Why I Like the Movie Slapshot So Much: Ed Harcourt, Eulogies, and Army Navy @ Spaceland, June 4, 2008
Well, I was able to drag myself out of a dark, dark whole of work to get to a show last week over at Spaceland. If Ed Harcourt can come all the way from England to play here, then I can get myself to the club.
Here's a thought. Does Dewars own some kind of right to be the only alcohol that is offered for free or close to free around LA? It seems that ANY time I am out at a place that is their only drink special. Now, I don't mind the stuff. I have a pretty tolerable palate for most things alcohol- this coming from the person who in high school thought Rumplemintz was the shit. Anyways, I can drink the stuff, albeit mixed with some diet coke, but some of my other friends have such a negative reaction to it, grumbling phrases like "it tastes like socks" or "it tastes like band aids". It tastes like Scotch, not 60 year aged scotch, but scotch nonetheless (please feel free to tell me how little I know about being a scotch connoisseur below, really I'll totally appreciate it).

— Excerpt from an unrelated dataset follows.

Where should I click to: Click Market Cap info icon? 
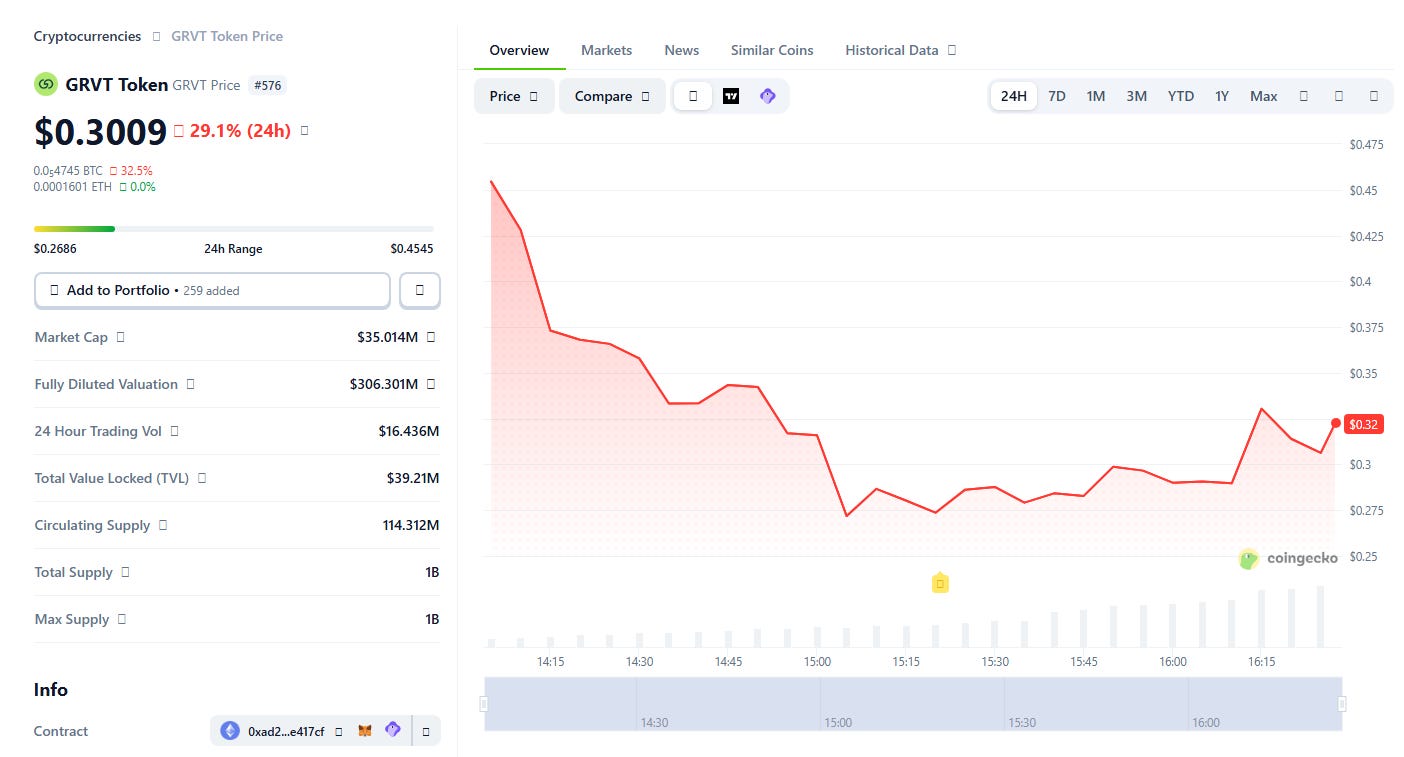(x=121, y=337)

Right, so there was a show. Army Navy. I'm not sure where they are from, somewhere on this coast line I believe. My initial reaction was that they were non-offensive, happy, sunny indie rock. The lead singer had hints of Robert Schneider in his voice, although my friend who accompanied me this night stated that if he didn't remind her so much of Tobey Maguire she could not listen to him. Now, what I am about to say could, inevitably, stop all 5 of you from reading this blog anymore, HOWEVER, I will say it anyway. I was perfectly happy with the band until they did a cover of Maxine Nightingale's "Right Back Where We Started From"... then I loved them. This, technically, was the last full song listened to in my car before we parked for Spaceland. I make no excuses for loving that song so much, and they did a very nice cover, so I think it's justifiable that I sang along and decided to forget that all of them were wearing skinny jeans. If I hadn't had so much of a buzz on by the end of the night I would have checked to see if they had their EP for sale, cause I refuse to purchase anything off ITunes. I don't own an IPod so I don't see the point.

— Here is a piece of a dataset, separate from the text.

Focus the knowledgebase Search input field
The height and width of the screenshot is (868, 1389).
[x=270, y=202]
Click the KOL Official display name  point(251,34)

The second band, Eulogies (although I didn't catch their name once during the set so I had to go back and look it up), was hit or miss with me. Also, they kept alternating between a 3 piece and a 4 piece (one guy kept wandering off and on the stage). It was a lot darker in contrast to the first set. I am looking back at my notes now and noticing I was reference Voxtrot and Varnaline- although the latter I have no idea what I was thinking. I found I enjoyed their more energetic songs more, perhaps because it was provoking some more emotion from the band, myself, and the crowd.
My first thought when Ed Harcourt took the stage was that he reminded me of an old Timey apothecary and Josh Brolin's character in "No Country For Old Men". But then the voice coming out was British. Harcourt's music makes me think that not all piano based British bands have to suck. He is dark, funny, and a good storyteller by way of Waits and the like. Oh yeah, I'm making that comparison. Granted, there were several technical difficulties this night, but he waved them away with some chit chat. There was a 'full' band tonight as well, including a trumpet and violin. The combined effort of the 6 musicians though made it sound even 'fuller' than just 6 people. The songs were coming from his latest (although technically it was released in the UK TWO years ago) album, The Beautiful Lie, as well as other releases- I recognized "Born in the 70's" from 2004's Strangers. It was a good show, even if he didn't cover cheesy 70's songs.